WHAT IS REQUIRED -> This exercise calls for copying every line below that holds the word "logo".

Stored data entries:
------------------------
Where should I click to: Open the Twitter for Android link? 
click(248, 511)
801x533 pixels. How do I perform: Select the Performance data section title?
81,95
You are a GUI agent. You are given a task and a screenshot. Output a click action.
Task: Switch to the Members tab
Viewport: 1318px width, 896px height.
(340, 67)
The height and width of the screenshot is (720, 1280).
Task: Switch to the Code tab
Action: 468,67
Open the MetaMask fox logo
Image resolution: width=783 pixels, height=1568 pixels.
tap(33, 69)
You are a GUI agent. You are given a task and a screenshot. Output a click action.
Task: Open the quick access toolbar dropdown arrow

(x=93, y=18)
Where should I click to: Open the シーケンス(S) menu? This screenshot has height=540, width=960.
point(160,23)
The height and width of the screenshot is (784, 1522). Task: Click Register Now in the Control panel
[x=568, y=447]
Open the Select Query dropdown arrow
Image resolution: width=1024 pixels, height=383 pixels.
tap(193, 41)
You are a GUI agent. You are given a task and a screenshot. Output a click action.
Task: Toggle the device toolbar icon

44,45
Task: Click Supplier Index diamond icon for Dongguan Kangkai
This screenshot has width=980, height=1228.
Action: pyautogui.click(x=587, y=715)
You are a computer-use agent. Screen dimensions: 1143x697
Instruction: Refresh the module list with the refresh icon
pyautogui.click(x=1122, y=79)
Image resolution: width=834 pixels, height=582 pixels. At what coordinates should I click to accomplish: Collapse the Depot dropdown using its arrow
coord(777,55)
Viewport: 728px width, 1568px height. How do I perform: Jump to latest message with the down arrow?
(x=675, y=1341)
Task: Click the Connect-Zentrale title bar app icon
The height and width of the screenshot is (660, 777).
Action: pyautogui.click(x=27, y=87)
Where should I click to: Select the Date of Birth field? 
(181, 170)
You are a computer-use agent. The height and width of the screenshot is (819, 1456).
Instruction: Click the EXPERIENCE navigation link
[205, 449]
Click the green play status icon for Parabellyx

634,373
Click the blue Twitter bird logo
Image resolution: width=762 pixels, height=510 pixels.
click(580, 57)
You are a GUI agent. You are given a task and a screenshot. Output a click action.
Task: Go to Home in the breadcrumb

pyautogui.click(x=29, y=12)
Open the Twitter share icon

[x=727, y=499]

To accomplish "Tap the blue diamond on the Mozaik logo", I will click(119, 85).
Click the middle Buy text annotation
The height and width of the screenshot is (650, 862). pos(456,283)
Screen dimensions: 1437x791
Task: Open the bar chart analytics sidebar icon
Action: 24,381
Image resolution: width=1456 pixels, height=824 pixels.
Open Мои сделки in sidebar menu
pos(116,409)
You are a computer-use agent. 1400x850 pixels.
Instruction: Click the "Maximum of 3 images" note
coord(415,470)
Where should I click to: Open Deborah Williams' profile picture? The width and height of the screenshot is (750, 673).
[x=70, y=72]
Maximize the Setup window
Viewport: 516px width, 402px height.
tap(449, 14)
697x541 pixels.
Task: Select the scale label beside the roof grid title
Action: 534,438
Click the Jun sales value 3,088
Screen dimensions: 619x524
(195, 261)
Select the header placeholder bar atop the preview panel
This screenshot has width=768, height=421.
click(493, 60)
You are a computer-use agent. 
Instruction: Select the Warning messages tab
------------------------
PROBLEM SOLUTION ->
Open the MetaMask fox logo
Click the blue Twitter bird logo
To accomplish "Tap the blue diamond on the Mozaik logo", I will click(119, 85).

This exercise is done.